Simple steps to help you regain control when anxiety takes over
A panic attack can feel overwhelming. Your heart races, your chest tightens, and it suddenly feels impossible to breathe. While these moments can be frightening, they don’t last forever, and there are effective ways to bring yourself back to calm. Here are simple, proven techniques you can use to ground yourself when panic strikes.
Focus on Your Breathing
When panic sets in, your breathing often becomes shallow and fast. Try to slow it down. Breathe in through your nose for a count of four, hold for one second, then exhale slowly through your mouth for a count of six. Repeat this for a few minutes until your heartbeat starts to slow. Focusing on your breath can stop the body’s fight-or-flight response from escalating.
Name What’s Happening
Remind yourself that what you’re feeling is a panic attack, not a heart attack or something life-threatening. This helps you separate the sensation from fear. Telling yourself, “I’ve felt this before, and it will pass,” can ease the intensity. Recognizing what’s happening gives you back a sense of control.
Ground Yourself in the Present
Use your senses to anchor yourself to the moment. Look around and name five things you can see, four things you can touch, three things you can hear, two things you can smell, and one thing you can taste. This technique pulls your focus away from fear and back to your surroundings.
Relax Your Body
Muscle tension often builds during a panic attack. Try gently unclenching your jaw, lowering your shoulders, and loosening your fists. If possible, sit somewhere comfortable and let your body settle naturally. Even a few small physical adjustments can help signal to your brain that you’re safe.
Stay Where You Are
If you can, resist the urge to flee the situation. Moving too quickly can intensify disorientation.

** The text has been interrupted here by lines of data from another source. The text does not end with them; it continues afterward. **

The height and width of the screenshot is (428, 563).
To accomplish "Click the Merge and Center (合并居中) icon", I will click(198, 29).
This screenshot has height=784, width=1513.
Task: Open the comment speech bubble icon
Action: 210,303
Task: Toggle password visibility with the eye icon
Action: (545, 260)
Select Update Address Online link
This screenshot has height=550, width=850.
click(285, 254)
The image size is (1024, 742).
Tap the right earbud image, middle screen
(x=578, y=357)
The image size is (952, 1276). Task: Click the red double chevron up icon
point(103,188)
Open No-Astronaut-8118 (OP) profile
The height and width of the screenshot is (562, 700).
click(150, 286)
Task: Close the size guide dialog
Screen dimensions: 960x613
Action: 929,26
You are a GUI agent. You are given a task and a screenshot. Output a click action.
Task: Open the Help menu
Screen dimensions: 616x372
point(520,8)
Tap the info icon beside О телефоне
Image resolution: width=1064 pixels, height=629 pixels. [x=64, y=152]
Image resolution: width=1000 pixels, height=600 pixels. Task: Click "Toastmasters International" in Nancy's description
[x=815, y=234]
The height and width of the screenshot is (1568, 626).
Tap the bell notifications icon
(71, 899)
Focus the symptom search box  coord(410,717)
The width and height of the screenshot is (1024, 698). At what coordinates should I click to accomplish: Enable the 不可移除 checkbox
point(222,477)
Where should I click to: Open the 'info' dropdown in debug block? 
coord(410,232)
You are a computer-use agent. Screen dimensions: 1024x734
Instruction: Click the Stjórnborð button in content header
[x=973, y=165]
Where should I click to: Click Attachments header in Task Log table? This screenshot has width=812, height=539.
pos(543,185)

Instead, stay put and let the feelings rise and fall naturally. Panic attacks usually peak within 10 minutes and fade on their own, even if they feel unbearable in the moment.
After It Passes
Once the panic subsides, take note of what helped you calm down and consider sharing your experience with someone you trust. If panic attacks occur frequently, it may help to speak with a therapist who can teach coping techniques tailored to your needs.
Panic attacks can feel consuming, but they are temporary. With calm breathing, grounding exercises, and self-awareness, you can ride out the wave and find your way back to steady ground every time.